No wonder it is a firm belief that any kind of sponsorship was welcome; be it gambling firms or cigarette companies or breweries.
So when a herbal aphrodisiac company – that is as polite as it can get – decides to fund a Goan club for three years in one of the biggest deals in the neglected sport of football in India, there shouldn’t be any grounds to complain on morality issues.
But then imagine the plight of the players on the ground. Apart from facing the smirks of all people on and off the field, there will be an every-day situation where the team is losing, playing badly or plainly an individual player is having a bad day at work or simply has a fall on the ground.
The first jeers from rival team supporters will be ‘What happened, did you lose steam?… Don’t have the strength to get
Maybe the team will handle it, let us hope for the best. But what if it leads to brawls and fights among the stands.
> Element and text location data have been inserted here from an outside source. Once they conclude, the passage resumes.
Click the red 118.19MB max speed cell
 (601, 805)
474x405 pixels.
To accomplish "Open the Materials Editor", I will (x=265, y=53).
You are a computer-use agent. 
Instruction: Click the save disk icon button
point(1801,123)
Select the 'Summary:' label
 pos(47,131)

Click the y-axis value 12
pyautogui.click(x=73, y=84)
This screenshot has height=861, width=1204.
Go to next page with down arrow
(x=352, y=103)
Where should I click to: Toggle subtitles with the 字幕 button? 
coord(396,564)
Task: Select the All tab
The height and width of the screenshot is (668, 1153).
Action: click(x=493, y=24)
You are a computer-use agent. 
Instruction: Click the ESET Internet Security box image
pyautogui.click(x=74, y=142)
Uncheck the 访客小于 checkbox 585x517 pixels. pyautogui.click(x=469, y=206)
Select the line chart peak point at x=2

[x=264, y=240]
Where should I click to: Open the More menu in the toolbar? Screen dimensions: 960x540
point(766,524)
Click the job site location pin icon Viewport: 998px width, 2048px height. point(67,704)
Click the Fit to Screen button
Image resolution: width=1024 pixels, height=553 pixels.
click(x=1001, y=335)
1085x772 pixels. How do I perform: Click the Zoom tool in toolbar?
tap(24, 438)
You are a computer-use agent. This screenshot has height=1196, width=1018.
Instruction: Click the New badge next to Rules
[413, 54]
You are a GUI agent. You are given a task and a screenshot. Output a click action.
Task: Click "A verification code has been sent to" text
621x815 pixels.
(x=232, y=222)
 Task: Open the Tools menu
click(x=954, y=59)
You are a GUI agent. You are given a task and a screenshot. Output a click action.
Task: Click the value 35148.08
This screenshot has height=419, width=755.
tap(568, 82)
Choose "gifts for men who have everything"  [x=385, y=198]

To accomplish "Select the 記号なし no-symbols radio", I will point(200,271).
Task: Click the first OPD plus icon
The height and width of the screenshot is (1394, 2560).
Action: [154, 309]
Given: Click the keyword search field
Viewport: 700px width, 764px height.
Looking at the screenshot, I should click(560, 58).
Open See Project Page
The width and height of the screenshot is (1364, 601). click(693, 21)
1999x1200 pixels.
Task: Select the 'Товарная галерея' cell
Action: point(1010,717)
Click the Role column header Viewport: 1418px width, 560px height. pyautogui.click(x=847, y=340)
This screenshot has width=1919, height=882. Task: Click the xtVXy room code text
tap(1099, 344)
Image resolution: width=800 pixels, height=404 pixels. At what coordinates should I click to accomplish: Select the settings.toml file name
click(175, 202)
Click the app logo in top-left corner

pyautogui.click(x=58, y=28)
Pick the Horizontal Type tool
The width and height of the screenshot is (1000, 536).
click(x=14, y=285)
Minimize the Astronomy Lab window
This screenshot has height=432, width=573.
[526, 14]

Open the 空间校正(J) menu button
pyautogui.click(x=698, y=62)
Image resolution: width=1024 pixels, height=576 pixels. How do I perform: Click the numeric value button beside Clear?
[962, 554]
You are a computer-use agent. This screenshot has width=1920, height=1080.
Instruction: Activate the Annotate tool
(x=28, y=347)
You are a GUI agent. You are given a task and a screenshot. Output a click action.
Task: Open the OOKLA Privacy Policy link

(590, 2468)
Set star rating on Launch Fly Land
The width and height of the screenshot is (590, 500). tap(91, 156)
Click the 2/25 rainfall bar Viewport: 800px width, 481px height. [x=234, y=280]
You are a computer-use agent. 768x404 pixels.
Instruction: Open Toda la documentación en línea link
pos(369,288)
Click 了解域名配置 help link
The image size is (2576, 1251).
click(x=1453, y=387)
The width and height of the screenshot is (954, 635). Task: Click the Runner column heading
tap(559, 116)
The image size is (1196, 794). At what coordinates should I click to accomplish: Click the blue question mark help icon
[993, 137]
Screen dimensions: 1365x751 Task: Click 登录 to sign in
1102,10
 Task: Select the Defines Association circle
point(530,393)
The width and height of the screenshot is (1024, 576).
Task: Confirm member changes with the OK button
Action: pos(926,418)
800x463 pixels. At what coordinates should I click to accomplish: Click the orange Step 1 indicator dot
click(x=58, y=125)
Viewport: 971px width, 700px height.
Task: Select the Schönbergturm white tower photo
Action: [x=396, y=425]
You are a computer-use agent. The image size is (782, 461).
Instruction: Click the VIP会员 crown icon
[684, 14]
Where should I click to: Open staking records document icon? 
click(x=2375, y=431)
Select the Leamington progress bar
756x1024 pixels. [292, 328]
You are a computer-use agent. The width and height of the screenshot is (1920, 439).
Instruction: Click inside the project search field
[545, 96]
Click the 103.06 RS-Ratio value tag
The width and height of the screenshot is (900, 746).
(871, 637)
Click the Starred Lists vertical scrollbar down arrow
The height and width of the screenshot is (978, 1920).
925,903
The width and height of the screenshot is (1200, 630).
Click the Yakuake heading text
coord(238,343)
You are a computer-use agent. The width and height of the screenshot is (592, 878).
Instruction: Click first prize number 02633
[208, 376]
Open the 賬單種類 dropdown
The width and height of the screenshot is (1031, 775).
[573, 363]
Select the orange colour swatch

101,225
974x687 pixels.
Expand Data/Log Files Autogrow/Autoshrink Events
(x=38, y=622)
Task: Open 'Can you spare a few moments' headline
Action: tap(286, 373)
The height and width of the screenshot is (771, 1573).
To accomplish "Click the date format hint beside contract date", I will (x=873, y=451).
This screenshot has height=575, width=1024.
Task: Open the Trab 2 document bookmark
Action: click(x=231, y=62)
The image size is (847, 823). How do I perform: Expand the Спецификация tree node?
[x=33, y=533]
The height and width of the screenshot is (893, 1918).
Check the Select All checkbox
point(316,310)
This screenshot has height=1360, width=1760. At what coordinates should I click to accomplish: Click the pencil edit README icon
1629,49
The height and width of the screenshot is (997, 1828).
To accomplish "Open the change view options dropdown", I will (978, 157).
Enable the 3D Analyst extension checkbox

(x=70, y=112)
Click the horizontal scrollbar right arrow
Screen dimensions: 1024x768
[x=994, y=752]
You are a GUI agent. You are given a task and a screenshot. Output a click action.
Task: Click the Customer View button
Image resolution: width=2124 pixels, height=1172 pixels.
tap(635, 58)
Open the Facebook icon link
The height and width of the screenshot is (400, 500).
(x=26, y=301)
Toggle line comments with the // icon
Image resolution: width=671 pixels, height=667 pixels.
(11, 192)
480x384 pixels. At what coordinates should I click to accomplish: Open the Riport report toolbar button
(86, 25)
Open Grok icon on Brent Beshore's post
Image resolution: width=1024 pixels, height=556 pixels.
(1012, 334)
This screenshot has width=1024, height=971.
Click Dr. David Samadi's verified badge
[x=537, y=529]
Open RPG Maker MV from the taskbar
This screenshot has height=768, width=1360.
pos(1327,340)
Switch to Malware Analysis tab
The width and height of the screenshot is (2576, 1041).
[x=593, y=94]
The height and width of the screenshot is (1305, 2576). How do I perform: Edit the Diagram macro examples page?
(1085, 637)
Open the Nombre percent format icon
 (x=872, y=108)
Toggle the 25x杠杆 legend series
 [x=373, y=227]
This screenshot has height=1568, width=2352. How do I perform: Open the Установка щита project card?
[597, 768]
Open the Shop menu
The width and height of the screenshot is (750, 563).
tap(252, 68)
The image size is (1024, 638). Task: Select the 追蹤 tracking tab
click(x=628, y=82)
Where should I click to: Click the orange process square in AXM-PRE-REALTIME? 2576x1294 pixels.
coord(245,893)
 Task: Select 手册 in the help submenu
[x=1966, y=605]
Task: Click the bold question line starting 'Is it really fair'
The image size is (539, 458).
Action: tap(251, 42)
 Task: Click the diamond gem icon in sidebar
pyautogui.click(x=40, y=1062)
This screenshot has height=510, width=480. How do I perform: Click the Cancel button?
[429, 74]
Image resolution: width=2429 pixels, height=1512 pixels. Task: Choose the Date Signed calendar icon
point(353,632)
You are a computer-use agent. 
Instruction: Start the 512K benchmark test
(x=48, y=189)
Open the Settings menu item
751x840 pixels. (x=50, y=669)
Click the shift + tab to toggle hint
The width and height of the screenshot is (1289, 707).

It will take one Inzamam ul-Haq like player to bash up a provocative supporter and certainly not the advertisement in a sport where fan behaviour is the most suspect.
History has it that any sponsorship related to sex doesn’t have a future, even in cricket, and certainly not much should be expected in a country where the three-letter word has scary proportions.
So it is worth noting how much of input was taken from the players, management and also the football federation AIFF.